Initially, the Victorian Civil and Administrative Tribunal awarded only nominal damages of $100, based upon the evidence that Mrs Zeng never intended to reside in the apartment, or lease the apartment out for rent. The Tribunal concluded that Mrs Zeng had sustained no pecuniary loss that could be “identified and quantified with specificity”. On appeal, the primary judge in the Victorian Supreme Court awarded substantial damages for the “loss of use and enjoyment” of the property, which is a recognized head of damage in contract and tort, at least when the property is used to generate income. The primary judge arrived at an estimate of $357,500 by applying a notional rental value of the property to the delay period of 130 weeks. This is the customary measure of delay in building contracts, in the absence of a liquidated damages clause.
The Court of Appeal reversed the decision of the primary judge. The lost rental value of the property should not apply in this case, based upon the evidence that Mrs Zeng never intended to lease or rent the property for gain. Neither did Mrs Zeng need to incur any cost for alternative accommodation during the delay period.

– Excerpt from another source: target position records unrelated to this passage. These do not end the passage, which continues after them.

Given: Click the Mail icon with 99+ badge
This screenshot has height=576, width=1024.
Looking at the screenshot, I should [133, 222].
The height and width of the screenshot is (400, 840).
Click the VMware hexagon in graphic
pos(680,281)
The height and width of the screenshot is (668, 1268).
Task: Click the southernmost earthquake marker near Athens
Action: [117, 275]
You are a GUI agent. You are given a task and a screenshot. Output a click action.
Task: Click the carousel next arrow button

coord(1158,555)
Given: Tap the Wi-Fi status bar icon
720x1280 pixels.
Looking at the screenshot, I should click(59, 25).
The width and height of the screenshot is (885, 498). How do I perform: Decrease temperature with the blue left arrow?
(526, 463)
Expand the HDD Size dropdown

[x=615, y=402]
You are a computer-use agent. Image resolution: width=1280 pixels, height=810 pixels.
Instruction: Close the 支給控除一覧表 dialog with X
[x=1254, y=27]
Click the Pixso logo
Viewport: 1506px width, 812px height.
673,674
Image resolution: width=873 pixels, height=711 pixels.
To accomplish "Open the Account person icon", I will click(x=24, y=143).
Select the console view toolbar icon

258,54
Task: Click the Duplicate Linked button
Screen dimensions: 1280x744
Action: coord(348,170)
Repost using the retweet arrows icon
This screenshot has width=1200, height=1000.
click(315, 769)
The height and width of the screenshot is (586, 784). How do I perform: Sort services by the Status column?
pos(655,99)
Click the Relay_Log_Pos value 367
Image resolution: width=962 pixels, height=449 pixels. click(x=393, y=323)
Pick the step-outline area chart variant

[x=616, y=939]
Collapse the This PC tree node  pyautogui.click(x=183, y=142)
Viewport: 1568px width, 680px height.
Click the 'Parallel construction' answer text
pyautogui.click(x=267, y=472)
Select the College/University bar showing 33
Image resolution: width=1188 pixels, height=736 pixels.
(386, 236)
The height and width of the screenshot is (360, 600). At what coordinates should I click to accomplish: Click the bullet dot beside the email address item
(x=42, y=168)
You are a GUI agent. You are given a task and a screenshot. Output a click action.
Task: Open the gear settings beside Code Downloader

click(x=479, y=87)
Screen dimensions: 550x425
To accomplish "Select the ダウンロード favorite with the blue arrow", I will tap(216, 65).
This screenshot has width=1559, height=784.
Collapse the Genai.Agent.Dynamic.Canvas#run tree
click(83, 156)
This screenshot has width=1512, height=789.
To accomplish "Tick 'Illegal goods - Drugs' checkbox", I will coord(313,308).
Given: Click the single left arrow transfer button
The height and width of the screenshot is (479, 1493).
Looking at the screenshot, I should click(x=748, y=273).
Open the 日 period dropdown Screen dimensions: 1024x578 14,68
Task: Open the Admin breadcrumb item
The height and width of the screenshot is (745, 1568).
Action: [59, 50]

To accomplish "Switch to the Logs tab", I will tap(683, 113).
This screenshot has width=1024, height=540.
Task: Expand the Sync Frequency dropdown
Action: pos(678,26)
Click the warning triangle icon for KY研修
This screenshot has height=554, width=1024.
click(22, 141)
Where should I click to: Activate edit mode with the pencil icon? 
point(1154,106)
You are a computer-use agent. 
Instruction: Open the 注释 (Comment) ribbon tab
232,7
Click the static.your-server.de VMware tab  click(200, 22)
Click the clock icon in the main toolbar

Further, such an award would be inconsistent with the compensation principle in contract because Mrs Zeng would make a windfall pecuniary gain from award of damages assessed on that basis.
Instead, the Court of Appeal awarded damages for the so-called “wasted expenditure” on the property, that was better described by the Court as the “costs of ownership of the property” over the delay period. These costs were the owners’ corporation fees, council rates, electricity and water charges, in the sum of $283,802. 17. These charges were incurred and paid by Mrs Zeng during the delay period, while she was excluded from the use and enjoyment of her property by the delayed building works. This measure of damages by wasted expenditure had been considered and rejected by the primary judge because the costs were incurred in any event, regardless of the contract.